余談になるが、娘を広島の記念資料館へ連れて行ったら、見ている最中に娘に「ママ、ここに連れて来てくれて有難う」とお礼を言われた。きっと何か感じることがあったのだろう。
第四に、自分が育ったように出来る限り娘を育てて来た、ということ。つまり昭和40年代後半から50年代の日本のしつけである。贅沢品を与えないようにする、礼儀や挨拶にうるさい、などなど。元気よく挨拶が出来ないと、出来るまで言い直しさせるとか。また、娘が本当に悪いことをした時は、あたしの目の前に正座させ、こんこんと説教したもんだ。っつうか、あたしがそうやって育ってきたんだけど。自分自身、よくこうやって怒られたなあ(遠い目)。この怒り方は下手な体罰よりもずっと効果がある。

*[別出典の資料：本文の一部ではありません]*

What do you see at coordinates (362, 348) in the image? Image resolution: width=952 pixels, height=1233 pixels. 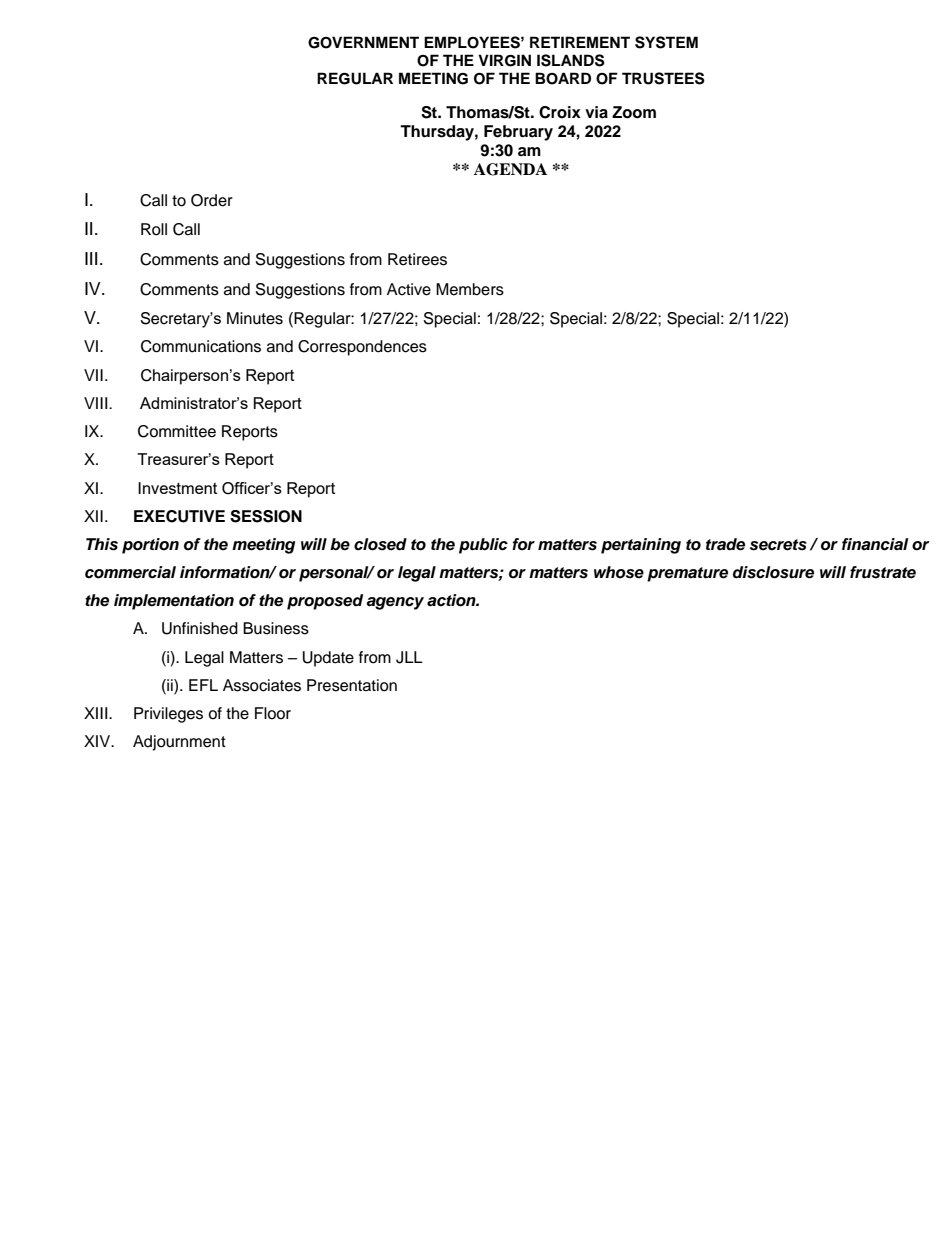 I see `Correspondences` at bounding box center [362, 348].
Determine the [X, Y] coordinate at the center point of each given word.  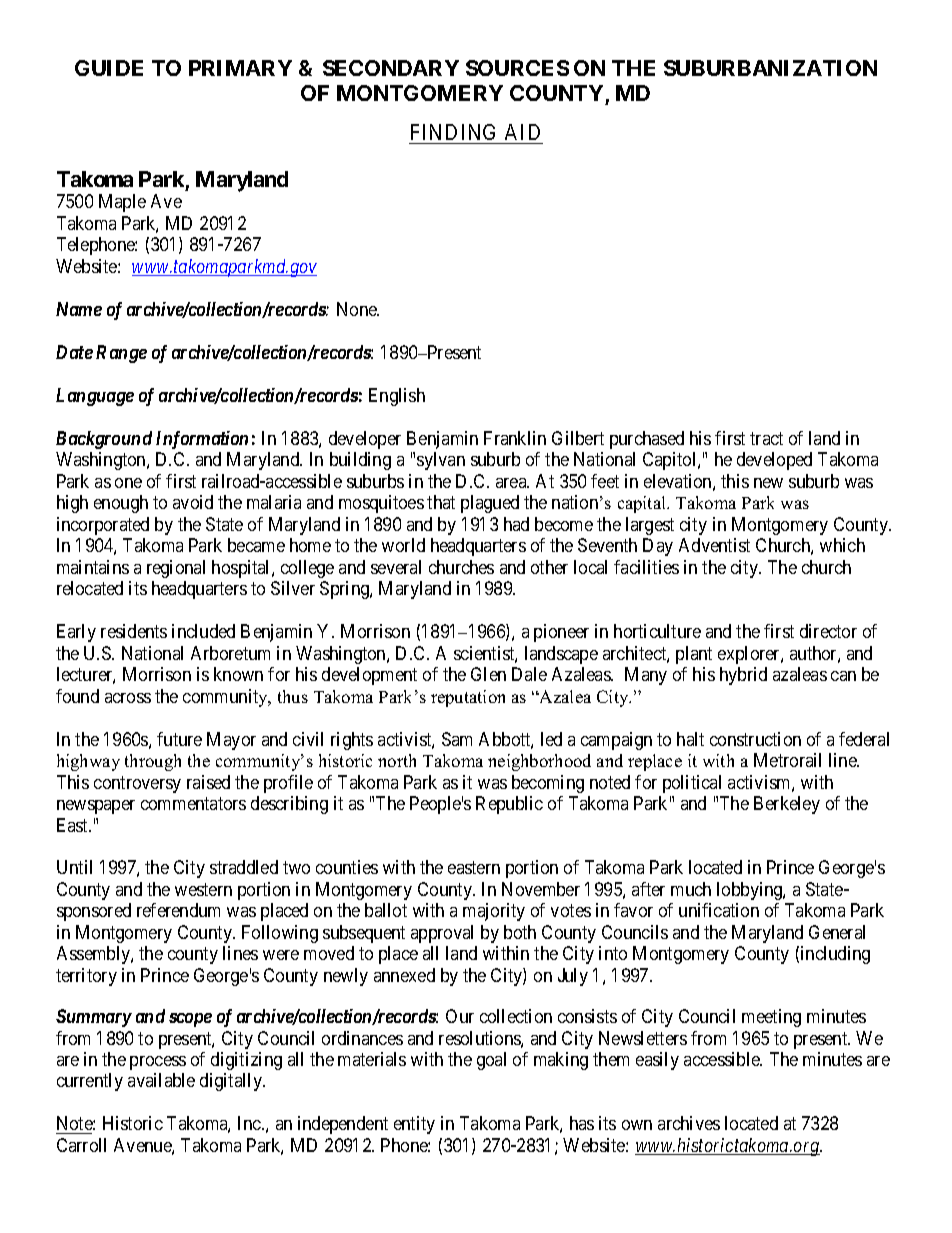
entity [414, 1125]
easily [657, 1061]
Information [202, 440]
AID [522, 132]
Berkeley [787, 805]
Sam [457, 739]
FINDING [453, 132]
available [161, 1080]
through [153, 762]
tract [766, 438]
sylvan [441, 461]
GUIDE [109, 68]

第五に、日本語をある程度教えること。でもプレッシャーをかけるほど教えないこと。うちは日本語学校に通わせて下手に日本語嫌い、ひいては日本嫌いになることを恐れて、勉強としては日本語をほとんど教えなかった。しかし、娘は、日本のアニメを字幕なしでほとんど理解するほどのリスニング能力はあり、伝えたいことは片言だが話すことが出来、発音もほぼ完璧であるので、「自分は日本語が出来る」と幸せに勘違い出来るだけの日本語力は備えている。発音だけは何度も練習させたが、それ以外は特に教えるということをしなかった。最近、ひらがなやカタカナの練習を余裕があるときにマイペースでやっているが。
第六に、日本人の味覚を持った人間に育てること。日本の食べ物が好きだと、日本のことも好きになる確率がグッと上がると思う。
第七に、日本の家族が好きなこと。娘は、筋が通っていて厳しいんだけれどもどこか抜けてて面白いおばあちゃん(あたしの母)が大好き。あたしの母は孫を猫っ可愛がりしないので、娘は、おばあちゃんには小さい頃から何度も怒られているんだけれども(ひっぱたかれたこともあるし、拳骨食らったこともある)、おばあちゃんの行動を真似したりすることもある。娘は、変に外国ズレしている母親ではなく、昔ながらの日本人らしさを沢山残した祖母の影響をかなり受けていると思う。ま、あたしが母を尊敬しているので、その気持ちが娘にも伝わっているということもあるだろう。
まとまりがなくなってきたが、大きなところではこんなもんだろうか。天皇陛下とか皇族一家の話をすることもあるよん。日本の象徴だし。このエントリーのタイトルを「中道右派の日本人おばはんが、米国で子供を日本人として育てたら」に変えようかw
娘は日本人か黒人かと訊かれたら何と答えるかというエントリーを一つ前に書いたが、娘の英語での実際の返答は「Japanese all the way」であった。迷いが全くない。アメリカ人を前にしてあまりに堂々と答えるせいか、それで苛められたりしたという話を聞いたこともない。人間、堂々としていると、周りがなんとなく認めちゃうものなんだろうか。